We discussed breadth quite a bit last week (when don't we?!). But let's review. Monday's decline showed very little selling. Breadth was better in that 55 point decline than it was during the prior week's 8 point decline in the S&P. In other words we had good breadth in that one day whack; I viewed it as a positive. We had good breadth on Tuesday, too. Wednesday breadth started to wane and by Thursday it was a massive under-performer. So, as good as it was Monday, it is as bad as it was on Thursday.
Then came Friday, when the S&P tacked on 20 points and breadth was flat as a pancake. It's as if the market was book-ended last week with positive signs in the downdraft and not so positive ones in the updraft.
All that positive breadth, though was not enough to budge the McClellan Summation Index. Well it did budge. Shall I wait for you to get a high-powered magnifying glass so you can see it? That is not impressive.

You can also see the number of stocks making new highs, which was terrific on Wednesday for the New York Stock Exchange fell off a cliff as the week wore on. Again, that is the overboughtness. The bullish news is that there were zero new lows on Friday. I will continue to monitor new lows for signs of increasing, because that is bearish.

We were tracking the channel in the Russell 2000 fund (IWM) for a few weeks. It fell out of it and recaptured it but finds itself right back at the top of the range once again.
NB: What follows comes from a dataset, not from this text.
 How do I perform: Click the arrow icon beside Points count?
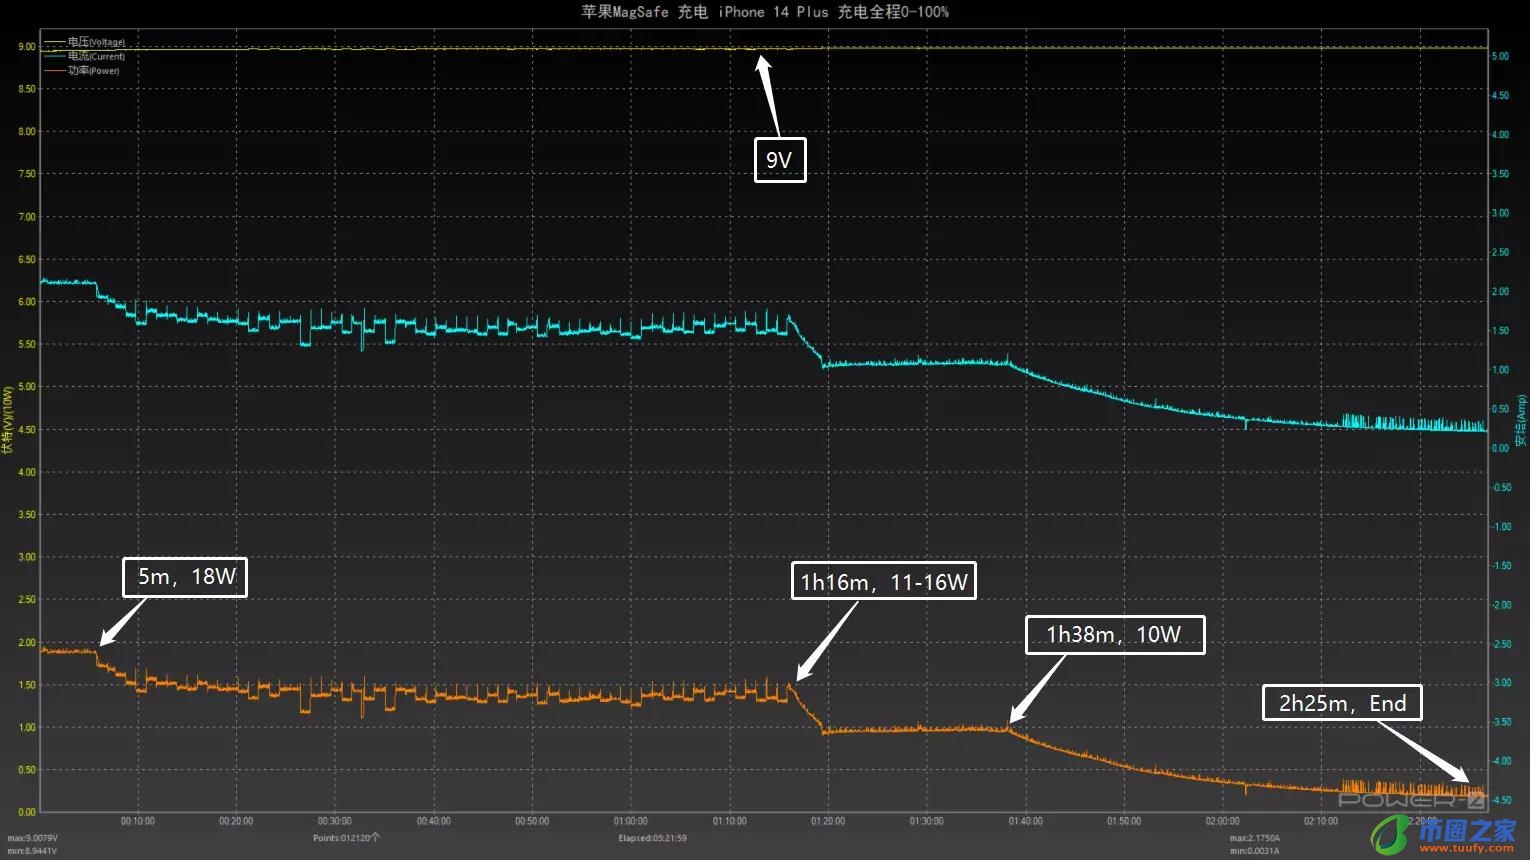click(375, 838)
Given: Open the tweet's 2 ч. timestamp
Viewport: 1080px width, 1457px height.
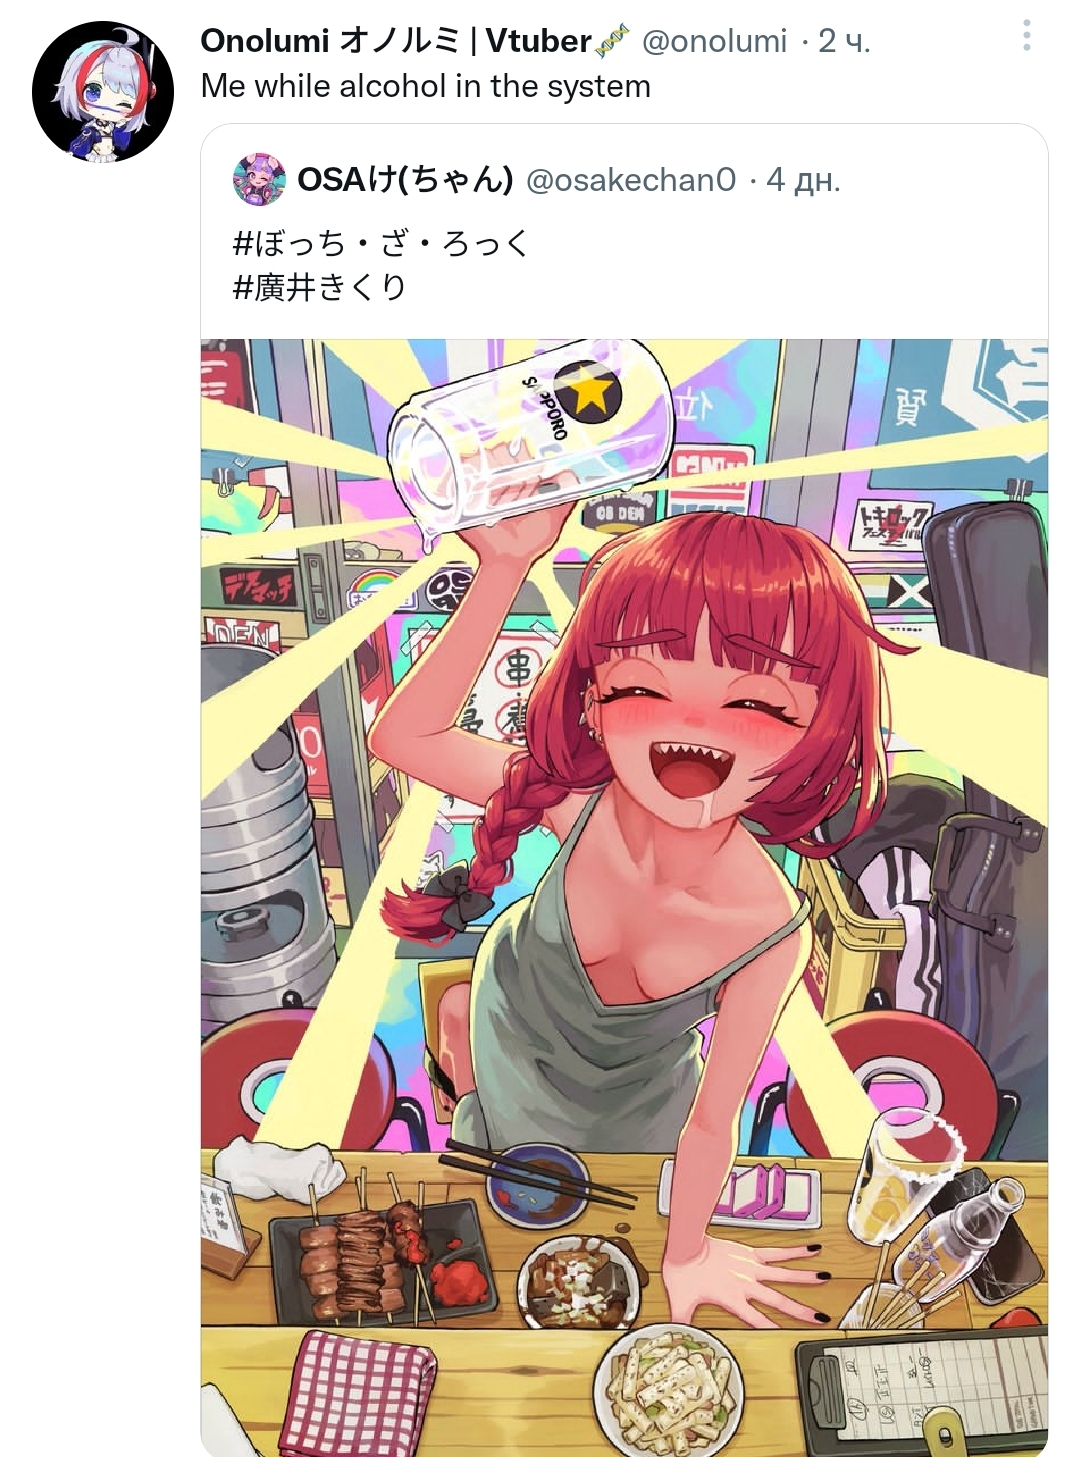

This time the S&P 500 joins it. I have been using that lower line with you for a few weeks, but now the upper line comes into play.

Even Nasdaq has developed a channel in the last two months. It too finds itself kissing the upper boundary.

Moving on to the sentiment side of things. There is definitely euphoria in the air, but what strikes me is that the put/call ratios are no longer pushing the lower limits, but now making higher lows.

The Citi Panic/Euphoria Model is literally off the charts.
But it is the much shorter-term Daily Sentiment Index (DSI) that I really want to highlight. The DSI for the Volatility Index came in on Friday at 10. It ended the day at 8, so it is now in single digits and single-digit readings are signs of extreme excess.
To that I can add the DSI for Nasdaq climbed up to 92 on Friday. Readings over 90 are similar to readings in the single digits: They are excessive and need to be relieved. The S&P is at 88 -- and these figures scream it's time for a correction.